**What the task asks:**
Repeat every record word for word and omit the images.

**Available data:**
--------------------------------------------------
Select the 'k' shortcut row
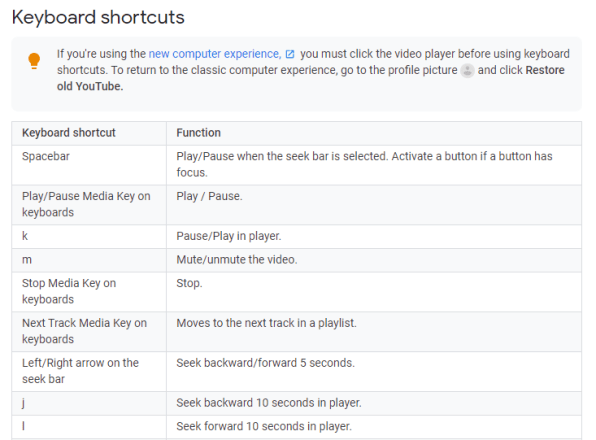Image resolution: width=596 pixels, height=440 pixels. pyautogui.click(x=296, y=236)
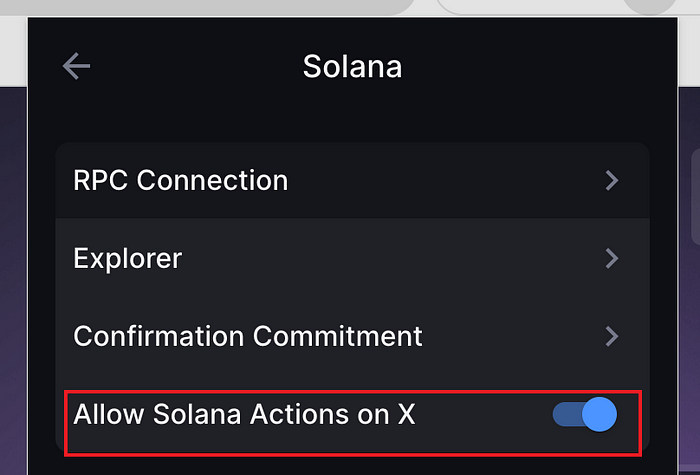The image size is (700, 475).
Task: Click the RPC Connection text label
Action: click(x=180, y=181)
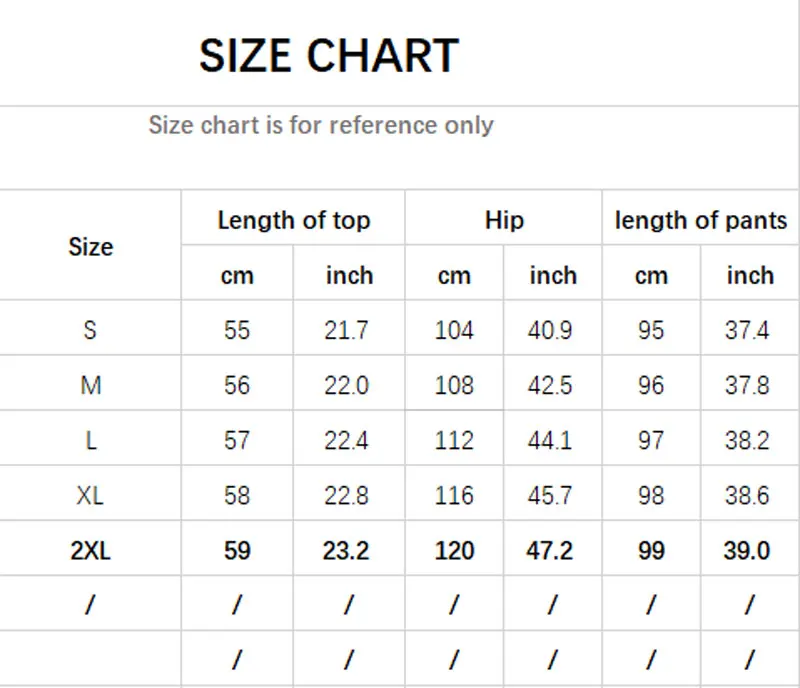Screen dimensions: 800x688
Task: Click the 37.8 pants inch value
Action: (747, 385)
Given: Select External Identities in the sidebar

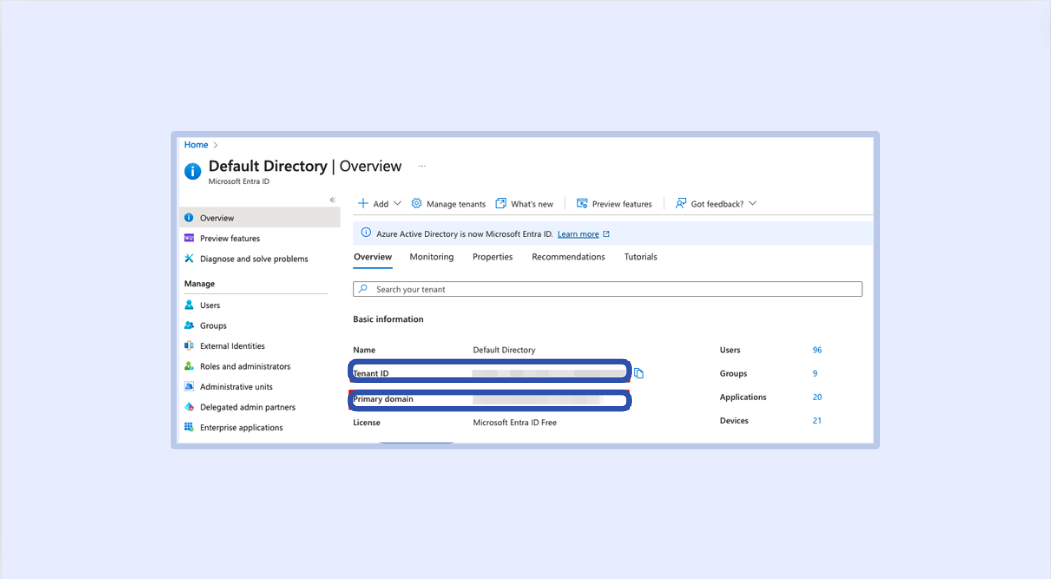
--------------------------------------------------
**Exercise solution:**
Select the 'k' shortcut row
Image resolution: width=596 pixels, height=440 pixels. pyautogui.click(x=296, y=236)
The image size is (700, 475).
Task: Click the RPC Connection text label
Action: click(x=180, y=181)
Screen dimensions: 800x688
Task: Click the 37.8 pants inch value
Action: (747, 385)
Given: Select External Identities in the sidebar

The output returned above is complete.